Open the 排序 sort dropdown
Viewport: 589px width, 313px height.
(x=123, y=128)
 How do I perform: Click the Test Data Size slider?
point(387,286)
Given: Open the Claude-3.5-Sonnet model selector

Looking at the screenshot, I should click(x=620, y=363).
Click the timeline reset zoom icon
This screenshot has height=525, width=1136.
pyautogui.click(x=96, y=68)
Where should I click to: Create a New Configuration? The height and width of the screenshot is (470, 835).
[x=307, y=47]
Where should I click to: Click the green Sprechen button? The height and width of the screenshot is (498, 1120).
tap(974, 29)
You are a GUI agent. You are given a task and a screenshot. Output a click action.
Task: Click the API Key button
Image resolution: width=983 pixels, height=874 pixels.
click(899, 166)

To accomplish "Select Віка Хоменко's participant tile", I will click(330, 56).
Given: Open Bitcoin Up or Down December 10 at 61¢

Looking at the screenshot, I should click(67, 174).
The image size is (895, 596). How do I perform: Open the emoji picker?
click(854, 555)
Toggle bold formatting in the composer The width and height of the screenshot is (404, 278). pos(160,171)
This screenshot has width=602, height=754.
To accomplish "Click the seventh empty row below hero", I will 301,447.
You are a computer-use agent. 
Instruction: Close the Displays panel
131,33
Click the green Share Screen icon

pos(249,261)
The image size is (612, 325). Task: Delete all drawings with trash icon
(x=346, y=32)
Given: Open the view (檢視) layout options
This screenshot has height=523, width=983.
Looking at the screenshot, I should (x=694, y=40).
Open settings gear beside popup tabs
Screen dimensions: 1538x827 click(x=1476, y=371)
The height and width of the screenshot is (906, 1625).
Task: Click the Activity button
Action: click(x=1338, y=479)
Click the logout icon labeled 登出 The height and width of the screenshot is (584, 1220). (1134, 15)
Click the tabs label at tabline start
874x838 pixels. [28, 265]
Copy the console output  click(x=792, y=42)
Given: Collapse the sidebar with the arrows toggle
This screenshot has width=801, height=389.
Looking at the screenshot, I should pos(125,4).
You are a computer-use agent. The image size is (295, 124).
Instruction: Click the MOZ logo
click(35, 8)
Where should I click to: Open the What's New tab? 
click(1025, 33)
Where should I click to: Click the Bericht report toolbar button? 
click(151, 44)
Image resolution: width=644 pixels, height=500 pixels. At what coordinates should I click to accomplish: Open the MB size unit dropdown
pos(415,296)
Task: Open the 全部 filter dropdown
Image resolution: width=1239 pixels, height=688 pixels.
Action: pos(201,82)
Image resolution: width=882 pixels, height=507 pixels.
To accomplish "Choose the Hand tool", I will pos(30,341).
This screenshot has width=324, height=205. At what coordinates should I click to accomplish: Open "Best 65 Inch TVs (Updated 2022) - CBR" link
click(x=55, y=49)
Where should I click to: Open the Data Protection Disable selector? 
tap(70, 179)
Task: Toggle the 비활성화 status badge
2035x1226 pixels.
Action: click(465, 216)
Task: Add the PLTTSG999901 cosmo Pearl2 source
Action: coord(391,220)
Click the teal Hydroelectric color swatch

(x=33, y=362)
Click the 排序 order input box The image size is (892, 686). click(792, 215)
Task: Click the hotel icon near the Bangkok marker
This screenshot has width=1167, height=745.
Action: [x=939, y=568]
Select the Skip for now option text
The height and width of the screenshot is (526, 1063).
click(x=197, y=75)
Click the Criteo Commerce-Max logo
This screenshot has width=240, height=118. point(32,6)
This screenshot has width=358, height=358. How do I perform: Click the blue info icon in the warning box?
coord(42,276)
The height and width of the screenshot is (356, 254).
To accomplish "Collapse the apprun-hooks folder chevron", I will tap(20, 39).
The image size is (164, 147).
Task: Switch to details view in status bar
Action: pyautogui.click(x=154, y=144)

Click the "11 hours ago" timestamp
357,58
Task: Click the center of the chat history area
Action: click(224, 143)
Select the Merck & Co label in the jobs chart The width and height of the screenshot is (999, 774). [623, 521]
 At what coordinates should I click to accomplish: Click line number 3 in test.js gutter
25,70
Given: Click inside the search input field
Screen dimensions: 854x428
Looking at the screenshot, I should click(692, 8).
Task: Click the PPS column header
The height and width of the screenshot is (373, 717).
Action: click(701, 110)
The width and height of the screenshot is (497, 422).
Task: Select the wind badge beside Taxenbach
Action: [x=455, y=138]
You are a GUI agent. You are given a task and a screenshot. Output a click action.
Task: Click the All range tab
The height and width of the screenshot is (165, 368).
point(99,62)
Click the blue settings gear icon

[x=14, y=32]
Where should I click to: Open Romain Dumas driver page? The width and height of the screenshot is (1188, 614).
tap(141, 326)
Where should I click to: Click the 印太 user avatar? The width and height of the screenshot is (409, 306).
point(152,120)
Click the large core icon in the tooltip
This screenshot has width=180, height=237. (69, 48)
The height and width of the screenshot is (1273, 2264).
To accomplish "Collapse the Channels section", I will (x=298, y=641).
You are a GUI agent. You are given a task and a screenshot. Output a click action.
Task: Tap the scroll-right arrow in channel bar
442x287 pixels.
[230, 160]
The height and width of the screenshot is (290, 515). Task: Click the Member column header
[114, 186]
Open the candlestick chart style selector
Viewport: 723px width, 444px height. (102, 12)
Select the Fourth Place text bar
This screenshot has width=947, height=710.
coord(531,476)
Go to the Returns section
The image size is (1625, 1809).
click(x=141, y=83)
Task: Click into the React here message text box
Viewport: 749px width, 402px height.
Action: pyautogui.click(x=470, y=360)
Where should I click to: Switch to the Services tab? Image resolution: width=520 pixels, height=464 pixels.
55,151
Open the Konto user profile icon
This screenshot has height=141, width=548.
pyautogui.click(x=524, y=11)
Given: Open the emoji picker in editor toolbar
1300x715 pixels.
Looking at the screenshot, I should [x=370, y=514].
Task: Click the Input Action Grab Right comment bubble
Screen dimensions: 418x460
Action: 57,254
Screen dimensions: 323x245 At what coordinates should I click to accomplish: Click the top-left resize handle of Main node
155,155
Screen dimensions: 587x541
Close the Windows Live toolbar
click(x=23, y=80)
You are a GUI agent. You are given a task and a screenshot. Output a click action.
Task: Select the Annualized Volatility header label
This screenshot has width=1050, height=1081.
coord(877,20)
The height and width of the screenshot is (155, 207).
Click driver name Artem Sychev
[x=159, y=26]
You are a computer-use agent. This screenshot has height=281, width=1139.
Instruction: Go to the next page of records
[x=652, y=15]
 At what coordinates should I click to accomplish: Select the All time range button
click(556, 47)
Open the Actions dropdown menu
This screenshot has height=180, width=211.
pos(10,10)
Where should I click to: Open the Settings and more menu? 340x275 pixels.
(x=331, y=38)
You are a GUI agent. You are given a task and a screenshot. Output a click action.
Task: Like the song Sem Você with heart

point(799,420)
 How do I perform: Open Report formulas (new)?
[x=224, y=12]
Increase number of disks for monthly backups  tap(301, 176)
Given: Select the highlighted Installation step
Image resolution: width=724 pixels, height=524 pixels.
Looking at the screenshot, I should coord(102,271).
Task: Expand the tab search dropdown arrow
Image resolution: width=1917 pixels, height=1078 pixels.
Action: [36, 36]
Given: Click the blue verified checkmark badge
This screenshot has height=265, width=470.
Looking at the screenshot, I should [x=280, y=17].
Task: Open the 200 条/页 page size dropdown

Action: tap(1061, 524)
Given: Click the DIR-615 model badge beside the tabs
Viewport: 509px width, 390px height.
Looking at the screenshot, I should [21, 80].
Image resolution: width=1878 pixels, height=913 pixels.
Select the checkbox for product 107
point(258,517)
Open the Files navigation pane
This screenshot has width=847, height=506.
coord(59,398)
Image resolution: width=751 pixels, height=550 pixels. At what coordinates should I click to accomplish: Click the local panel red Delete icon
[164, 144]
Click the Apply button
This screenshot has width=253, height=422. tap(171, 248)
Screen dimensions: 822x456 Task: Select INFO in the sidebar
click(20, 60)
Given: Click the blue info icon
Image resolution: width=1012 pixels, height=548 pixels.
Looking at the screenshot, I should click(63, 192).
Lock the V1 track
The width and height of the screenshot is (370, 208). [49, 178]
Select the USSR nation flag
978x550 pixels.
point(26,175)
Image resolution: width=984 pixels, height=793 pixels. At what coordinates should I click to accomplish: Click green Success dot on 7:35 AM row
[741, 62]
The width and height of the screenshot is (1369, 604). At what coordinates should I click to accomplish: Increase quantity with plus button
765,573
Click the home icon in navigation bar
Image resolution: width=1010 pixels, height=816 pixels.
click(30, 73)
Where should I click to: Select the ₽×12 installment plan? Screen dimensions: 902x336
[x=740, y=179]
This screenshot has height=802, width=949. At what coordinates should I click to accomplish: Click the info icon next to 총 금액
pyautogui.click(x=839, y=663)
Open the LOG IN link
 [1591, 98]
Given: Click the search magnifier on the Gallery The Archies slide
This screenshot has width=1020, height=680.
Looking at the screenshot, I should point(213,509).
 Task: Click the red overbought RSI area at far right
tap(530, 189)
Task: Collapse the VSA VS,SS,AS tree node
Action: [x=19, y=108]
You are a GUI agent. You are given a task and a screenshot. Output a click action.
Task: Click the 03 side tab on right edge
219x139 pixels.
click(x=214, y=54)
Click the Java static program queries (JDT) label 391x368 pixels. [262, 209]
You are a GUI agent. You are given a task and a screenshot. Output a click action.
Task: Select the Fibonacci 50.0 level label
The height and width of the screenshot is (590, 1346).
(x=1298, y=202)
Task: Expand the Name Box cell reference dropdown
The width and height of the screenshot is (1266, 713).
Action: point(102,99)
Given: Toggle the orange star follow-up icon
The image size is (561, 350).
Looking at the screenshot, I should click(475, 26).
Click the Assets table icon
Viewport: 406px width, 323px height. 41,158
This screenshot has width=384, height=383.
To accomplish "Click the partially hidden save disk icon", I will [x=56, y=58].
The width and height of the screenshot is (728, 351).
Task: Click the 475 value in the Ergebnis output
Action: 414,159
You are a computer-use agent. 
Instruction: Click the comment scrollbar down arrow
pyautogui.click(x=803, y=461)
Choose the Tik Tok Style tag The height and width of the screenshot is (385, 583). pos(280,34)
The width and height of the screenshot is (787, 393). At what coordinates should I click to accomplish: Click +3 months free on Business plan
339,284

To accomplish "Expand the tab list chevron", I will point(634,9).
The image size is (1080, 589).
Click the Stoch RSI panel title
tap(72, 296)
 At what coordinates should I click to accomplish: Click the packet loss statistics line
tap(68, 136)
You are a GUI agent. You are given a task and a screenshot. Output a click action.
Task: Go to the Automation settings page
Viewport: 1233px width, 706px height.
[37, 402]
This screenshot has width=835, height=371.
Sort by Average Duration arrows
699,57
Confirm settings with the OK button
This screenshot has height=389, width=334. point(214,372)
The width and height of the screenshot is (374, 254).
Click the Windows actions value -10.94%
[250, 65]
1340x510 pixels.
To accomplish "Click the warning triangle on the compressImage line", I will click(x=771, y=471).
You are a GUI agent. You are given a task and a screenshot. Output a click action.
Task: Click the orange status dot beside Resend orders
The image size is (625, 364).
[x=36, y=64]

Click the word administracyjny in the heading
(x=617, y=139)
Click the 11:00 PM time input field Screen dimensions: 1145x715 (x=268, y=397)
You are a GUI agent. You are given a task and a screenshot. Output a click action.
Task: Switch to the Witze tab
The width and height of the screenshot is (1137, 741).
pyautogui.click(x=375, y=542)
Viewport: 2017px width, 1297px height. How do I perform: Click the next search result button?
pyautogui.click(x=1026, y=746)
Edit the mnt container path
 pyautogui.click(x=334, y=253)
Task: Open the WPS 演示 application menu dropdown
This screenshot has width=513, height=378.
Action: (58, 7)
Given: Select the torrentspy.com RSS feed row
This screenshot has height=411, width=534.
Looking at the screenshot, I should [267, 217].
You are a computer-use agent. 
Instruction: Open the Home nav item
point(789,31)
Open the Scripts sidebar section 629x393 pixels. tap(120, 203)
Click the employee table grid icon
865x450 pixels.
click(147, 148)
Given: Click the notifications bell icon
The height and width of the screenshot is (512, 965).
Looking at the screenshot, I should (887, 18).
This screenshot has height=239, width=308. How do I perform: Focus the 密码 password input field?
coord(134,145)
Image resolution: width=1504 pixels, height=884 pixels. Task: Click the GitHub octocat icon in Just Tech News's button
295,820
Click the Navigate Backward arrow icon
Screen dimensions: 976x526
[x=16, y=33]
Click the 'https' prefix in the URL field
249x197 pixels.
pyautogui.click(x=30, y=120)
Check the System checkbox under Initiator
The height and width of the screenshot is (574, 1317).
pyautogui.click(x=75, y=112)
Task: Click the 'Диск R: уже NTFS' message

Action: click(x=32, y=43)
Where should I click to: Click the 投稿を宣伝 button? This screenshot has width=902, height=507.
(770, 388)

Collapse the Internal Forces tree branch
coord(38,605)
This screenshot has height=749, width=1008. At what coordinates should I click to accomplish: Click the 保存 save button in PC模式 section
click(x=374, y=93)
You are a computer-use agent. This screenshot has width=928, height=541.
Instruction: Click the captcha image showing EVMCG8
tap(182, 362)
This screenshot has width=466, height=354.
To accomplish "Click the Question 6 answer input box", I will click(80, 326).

Written task: Copy the lines verbatim, starting at the line that contains "has width=928, height=541." and ending with the last line of the records, both ends included.

Result of this task:
You are a computer-use agent. This screenshot has width=928, height=541.
Instruction: Click the captcha image showing EVMCG8
tap(182, 362)
This screenshot has width=466, height=354.
To accomplish "Click the Question 6 answer input box", I will click(80, 326).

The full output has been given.